Overview
Traditionally, LLMs map text input to text output. Newer multimodal foundation models can accept additional modalities such as images and, in some cases, audio.
There are also many scenarios where you generate non‑text outputs from text prompts (images or speech) using diffusion models or Text-to-Speech (TTS) models. Below is an illustration of the input/output permutations across the three common modalities.
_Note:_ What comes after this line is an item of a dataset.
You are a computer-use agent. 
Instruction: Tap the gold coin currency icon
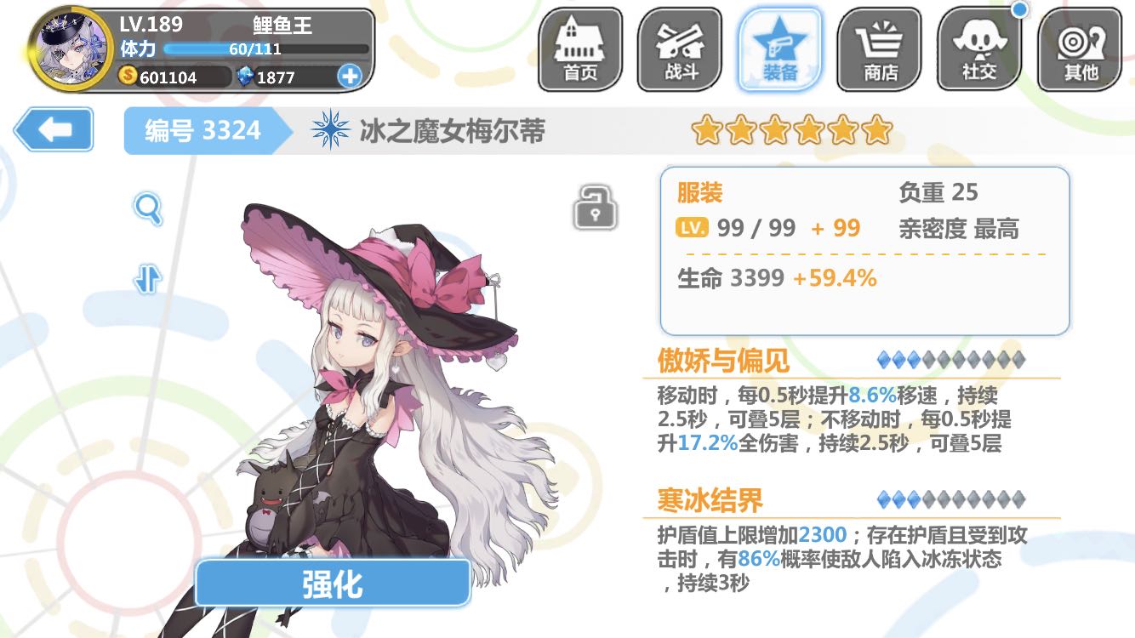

This is by no means a comprehensive coverage on all of the different pathways possible but should serve to illustrate the overall pattern.
flowchart LR
%% Inputs
T_IN[Text]
I_IN["Image"]
A_IN["Audio"]
ADD((+))
%% Outputs
T_OUT>"Text"]
T_OUT2>"Text"]
I_OUT>"Image"]
I_OUT2>"Image"]
A_OUT>"Audio"]
A_OUT2>"Audio"]
%% Paths / Models
LLM{{"LLM"}}
TTS{{"Text-to-Audio"}}
TTS2{{"Text-to-Audio"}}
MLLM{{"Multimodal LLM"}}
DIFF{{"Diffusion Models"}}
I2I{{"Diffusion Models/GANs/VAEs"}}
%% Connections
T_IN --> LLM --> T_OUT
T_IN --> TTS --> A_OUT
T_IN --> ADD
I_IN --> ADD
A_IN --> ADD
A_IN --> T_OUT2
ADD --> MLLM
MLLM --> DIFF --> I_OUT
MLLM --> TTS2 --> A_OUT2
MLLM --> T_OUT2
I_IN --> I2I --> I_OUT2
%% === COLOR THEMING ===
%% (Separate comments — not inline)
classDef text fill:#60A5FA,fill-opacity:0.3
classDef image fill:#34D399,fill-opacity:0.3
classDef audio fill:#FBBF24,fill-opacity:0.3
classDef model fill:#FECACA,fill-opacity:0.3
classDef add fill:#BFDBFE,fill-opacity:0.3
%% Apply consistent color classes
class T_IN,T_OUT,T_OUT2 text;
class I_IN,I_OUT,I_OUT2 image;
class A_IN,A_OUT,A_OUT2 audio;
class ADD add;
class LLM,VLM,T2I,TTS,TTS2,A2T,MLLM_TI,MLLM_TA,MLLM,DIFF,I2I model;
As you can imagine, covering all of these different paths while maintaining a relatively flexbile and developer friendly public API for any framework would be challening. Therefore, currently for the agents built using our framework we support text and vision for input and only text as output. This won't prevent users from having an image generation model wrapped inside a Tool and giving the agent access to this.
If you would like to see other modalities supported on either input or output side of the equation, we'd welcome your contributions or discussions for such feature requests.